Album: In Pieces (1993)

Songfacts®:

  • Written by Tony Arata ("The Dance," "Face To Face"), this bluesy country track finds Garth Brooks pondering how we enter and leave life the same way: kicking and screaming. It's the same way we view all the things we think we don't want until we're about to lose them.

    Brooks explained in his 2017 book, The Anthology Part 1: The First Five Years: "[Arata] ties the circle of life in here, you know, telling us however you go out - you're going to go out - it'll be the same way you came in, kicking and screaming. You live your whole life kicking and screaming. What I love is this idea that, for all the changes, you never really grow up. You're just making noise, making sure everyone knows you're on this planet, trying to leave a mark with how much you're kicking the ground."
  • Arata wrote this while he was walking up and down the beach in St. Augustine, Florida, which is where he gets a lot of his songwriting done. The first verse about a reckless uncle who scrambles to change his ways and make peace at the end of his life was inspired by Arata's family reunions, where tension was always bubbling under the surface.

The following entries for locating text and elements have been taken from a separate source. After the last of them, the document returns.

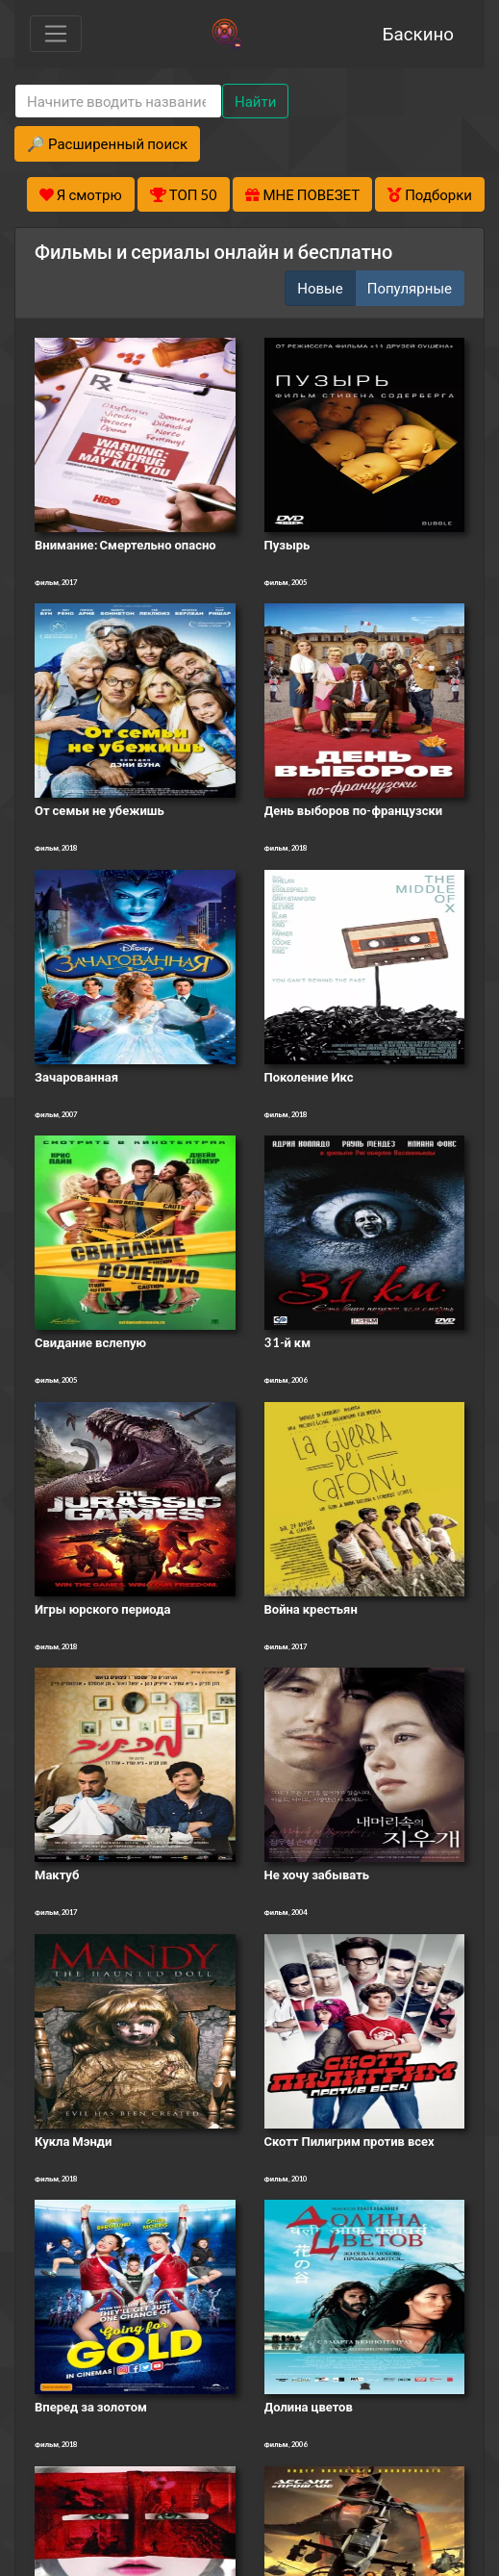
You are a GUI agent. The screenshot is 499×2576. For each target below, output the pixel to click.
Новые (319, 287)
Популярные (409, 287)
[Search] (118, 101)
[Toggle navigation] (56, 33)
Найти (255, 101)
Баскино (418, 33)
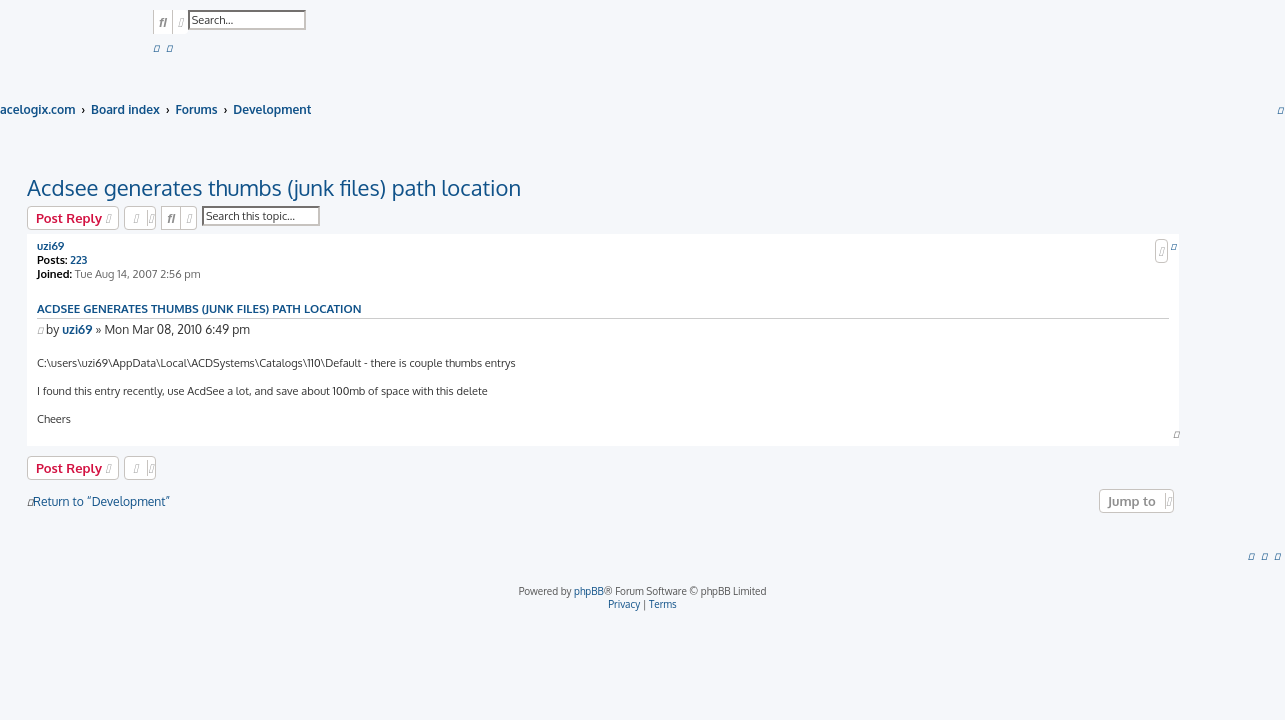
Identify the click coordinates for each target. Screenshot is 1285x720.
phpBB (589, 591)
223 (78, 260)
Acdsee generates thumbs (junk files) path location (274, 187)
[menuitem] (156, 48)
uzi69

    "I had a couple of uncles that always made things a little dicey, like you were always walking around wondering when the other shoe was gonna drop and the fights were gonna start," he explained in The Anthology Part 1. "That's really something I'd never so much told to someone else, and the song gave it a place."
  • This is featured on Brooks' sixth studio album, In Pieces, which is known for the hit singles "Ain't Goin' Down ('Til the Sun Comes Up)" and "American Honky-Tonk Bar Association."
  • Brooks embarked on his first world tour in support of the album. The British press wasn't known for its love of country music and Brooks was roundly mocked in the media for being a "rooting tooting, cotton picking, Country and Western star," but he still managed to peak at #2 on the album chart and performed sold-out shows at Birmingham's National Exhibition Centre and London's Wembley Arena - a first for a country singer. Back in the US, the album debuted at #1.